» Texto:
※

Las cartas están echadas 
Donde se lee, donde se escribe 
Carlos Bruck
  
Aunque probablemente cada vez que se lee también está ubicándose el lugar desde donde se escribe, sería recomendable no confundir esto con una mera cuestión de geografía doméstica que suponga a Balzac escribiendo de pie ante su pupitre o a Juan L. Ortiz a la sombra de los aguaribay en flor. 
Por el contrario, este llamado lugar responde, como afirmaba Jacques Lacan, a una topología. A una cierta ciencia del espacio que en algunos casos se muestra como escritura. Y quizás la escritura epistolar sea la que mejor se corresponda no sólo con la suposición de un espacio, sino también con la movilidad y la idea de un viaje. 
En verdad, el imaginario epistolar está en su grafía íntimamente vinculado con esta noción de viaje. Ya sea cuando se encabeza con “desde estas hermosas playas” o cuando se afirman unas líneas “más allá de la enorme distancia”. Y las cartas, como toda escritura en tránsito, se emparentan con las autobiografías que, también y a su manera, resultan relatos de viajeros que vuelven con noticias sobre sí mismos.

※

» Datos de origen:
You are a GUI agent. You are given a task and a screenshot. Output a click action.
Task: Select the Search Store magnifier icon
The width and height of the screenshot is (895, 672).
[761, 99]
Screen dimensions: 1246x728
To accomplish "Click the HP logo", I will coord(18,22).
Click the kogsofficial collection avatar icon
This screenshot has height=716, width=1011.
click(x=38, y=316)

※

» Ejercicios por resolver:
A - Resume en dos oraciones el texto sobre el lugar desde donde se escribe.
B - Prosigue el texto sobre el lugar desde donde se escribe a partir de su última oración.

» Resultados por tarea:
A - El lugar desde donde se escribe no debe confundirse con una cuestión de geografía doméstica, sino que responde, como afirmaba Jacques Lacan, a una topología, y quizás la escritura epistolar sea la que mejor se corresponde con la suposición de un espacio, la movilidad y la idea de un viaje. Las cartas, como toda escritura en tránsito, se emparentan con las autobiografías, que a su manera resultan relatos de viajeros que vuelven con noticias sobre sí mismos.

B -
Y si para leer a Lucio Mansilla en sus memorias disfrazadas de Excursión a los indios ranqueles se lo representa en el dispositivo de una conversación (¿y quién más parecido a Oscar Wilde en el arte de la charla que “ese coronel macho” que fue Mansilla?), en el caso de Macedonio Fernández el lugar (desde) donde habla en sus cartas se puede ubicar en la economía de imágenes de una conocida fotografía que componen, por orden de evidencia, una guitarra, un mate, una cama y un cuarto de pensión. Allí eso habla. Allí Macedonio dice. Y de tal manera que, como solía suceder frecuentemente, contradice utilizando sus artes de payador en el rasguido de una pluma sobre unas cuartillas. De modo que por una vez geografía y topología podrían coincidir, en tanto que en las miserias de ese cuarto de pensión se cuenta un viaje. Un despojamiento que intenta ser, por eso mismo, lugar de ausencia. 
Pero si éste fue el itinerario, ¿qué fuerza o qué razones habrían impulsado a Macedonio a transitarlo “sin prisa y sin pausa”, como solían aseverar algunas calcomanías de la época? 
Porque cabe tener en cuenta que si las cartas son la iconografía, el decir de un viaje, esta operación será llevada a cabo por Macedonio con una cierta pasión por la literalidad. Alcanzando a través de un alejamiento personal ese lugar de ausencia que reverbera en su epistolario.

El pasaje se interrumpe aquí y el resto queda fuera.